Zu erledigende Aufgaben
(A) Schreibe aus dem Text über den Togg T10X den Abschnitt ab, der mit den Worten „Der Togg T10X“ beginnt und mit „jedoch auch entdeckt.“ endet.
(B) Setze den Text über den Togg T10X nach seinem letzten Satz fort.

Bereitgestellter Auszug
Das türkische Elektro-SUV mit 160-kW-Heckantrieb und 523 km Reichweite überzeugt, hat aber auch noch Schwächen.
Der Togg T10X ist das erste Serienauto einer türkischen Marke. Das 4,60 Meter lange Elektro-SUV tritt gegen den VW ID.4, den Skoda Enyaq oder den Opel Grandland Electric an. Wir waren ein paar Stunden mit der Startversion V2 RWD Long Range in und um München unterwegs und waren recht angetan von dem Erstling. Ein paar Schwächen haben wir jedoch auch entdeckt.

Angezeigte Einträge
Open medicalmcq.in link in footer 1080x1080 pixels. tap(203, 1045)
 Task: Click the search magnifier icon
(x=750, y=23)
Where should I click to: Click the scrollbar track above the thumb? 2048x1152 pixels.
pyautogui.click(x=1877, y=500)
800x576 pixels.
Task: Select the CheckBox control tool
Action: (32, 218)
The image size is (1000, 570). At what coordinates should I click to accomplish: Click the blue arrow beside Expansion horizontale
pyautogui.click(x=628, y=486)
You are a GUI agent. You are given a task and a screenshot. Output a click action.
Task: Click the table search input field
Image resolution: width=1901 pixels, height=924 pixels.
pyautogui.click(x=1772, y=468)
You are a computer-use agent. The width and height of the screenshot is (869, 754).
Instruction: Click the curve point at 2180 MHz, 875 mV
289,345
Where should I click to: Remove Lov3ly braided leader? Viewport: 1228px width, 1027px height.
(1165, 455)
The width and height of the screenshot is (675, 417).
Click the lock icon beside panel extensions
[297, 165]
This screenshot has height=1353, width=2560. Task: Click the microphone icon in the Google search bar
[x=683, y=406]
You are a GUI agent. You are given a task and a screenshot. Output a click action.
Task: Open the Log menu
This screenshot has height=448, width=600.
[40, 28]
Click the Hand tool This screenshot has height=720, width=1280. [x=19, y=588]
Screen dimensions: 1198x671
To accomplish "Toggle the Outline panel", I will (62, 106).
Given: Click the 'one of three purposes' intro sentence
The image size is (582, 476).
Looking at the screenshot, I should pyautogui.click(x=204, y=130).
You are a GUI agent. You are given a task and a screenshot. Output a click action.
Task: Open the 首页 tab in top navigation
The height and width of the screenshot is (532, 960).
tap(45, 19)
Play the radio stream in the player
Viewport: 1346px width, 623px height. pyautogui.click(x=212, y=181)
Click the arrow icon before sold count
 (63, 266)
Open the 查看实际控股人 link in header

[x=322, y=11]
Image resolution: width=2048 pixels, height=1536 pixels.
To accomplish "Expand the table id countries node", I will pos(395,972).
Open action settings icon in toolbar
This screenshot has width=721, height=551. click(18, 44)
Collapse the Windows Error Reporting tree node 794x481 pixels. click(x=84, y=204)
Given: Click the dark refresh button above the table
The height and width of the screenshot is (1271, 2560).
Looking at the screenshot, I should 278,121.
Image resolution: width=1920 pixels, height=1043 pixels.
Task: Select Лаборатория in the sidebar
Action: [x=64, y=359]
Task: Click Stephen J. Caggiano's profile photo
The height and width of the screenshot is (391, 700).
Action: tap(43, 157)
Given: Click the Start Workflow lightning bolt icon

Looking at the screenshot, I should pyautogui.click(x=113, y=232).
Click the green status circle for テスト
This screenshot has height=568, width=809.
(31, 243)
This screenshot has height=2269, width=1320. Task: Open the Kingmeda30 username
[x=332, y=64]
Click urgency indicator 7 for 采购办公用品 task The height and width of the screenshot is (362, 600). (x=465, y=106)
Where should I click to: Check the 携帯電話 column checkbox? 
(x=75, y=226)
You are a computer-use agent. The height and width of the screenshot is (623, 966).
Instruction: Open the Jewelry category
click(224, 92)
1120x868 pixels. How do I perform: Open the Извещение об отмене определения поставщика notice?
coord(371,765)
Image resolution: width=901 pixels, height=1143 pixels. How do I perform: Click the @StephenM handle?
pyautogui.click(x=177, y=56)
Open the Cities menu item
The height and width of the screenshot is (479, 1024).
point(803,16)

Die Antworten
(A)
Der Togg T10X ist das erste Serienauto einer türkischen Marke. Das 4,60 Meter lange Elektro-SUV tritt gegen den VW ID.4, den Skoda Enyaq oder den Opel Grandland Electric an. Wir waren ein paar Stunden mit der Startversion V2 RWD Long Range in und um München unterwegs und waren recht angetan von dem Erstling. Ein paar Schwächen haben wir jedoch auch entdeckt.

(B)
Die zunächst angebotene Version V2 RWD Long Range besitzt einen 160 kW starken Hinterradantrieb und 523 km Norm-Reichweite. Sie kostet 41.200 Euro und ist seit Ende September 2025 bestellbar. Hier sind die wichtigsten Daten:
Togg T10X V2 RWD Long Range | |
Antrieb | RWD 160 kW, 350 Nm |
0-100 km/h / Höchstgeschw. | 7,8 Sek. / 185 km/h |
WLTP-Verbrauch | 19,1 kWh |
Akku brutto / netto | 88,5 / ca. 85 kWh |
WLTP-Reichweite | 523 km |
Max. Ladeleistung AC/DC | 22 / 160 kW |
DC-Ladedauer (20-80 %) | 28 min |
Basispreis | 41.200 Euro |
Die Optik stammt vom ehemaligen VW-Chefdesigner Murat Günak und dem italienischen Designerhaus Pininfarina. Mit den dicken Chromleisten und dem großen Grill, der stilisierte Tulpen zeigt, sowie den Bügelgriffen entspricht der Look eher traditionellen Vorlieben. Ob einem das gefällt, ist Geschmackssache; für mich persönlich ist die Optik des Testwagens in dezentem Gemlik-Blau durchaus okay. Entriegelt wird mit dem altbekannten Knöpfchen an der Fernbedienung. Wer will, kann den Schlüssel aber auch in der Hosentasche lassen. Dann muss man mit dem Finger die Taste am Griff berühren.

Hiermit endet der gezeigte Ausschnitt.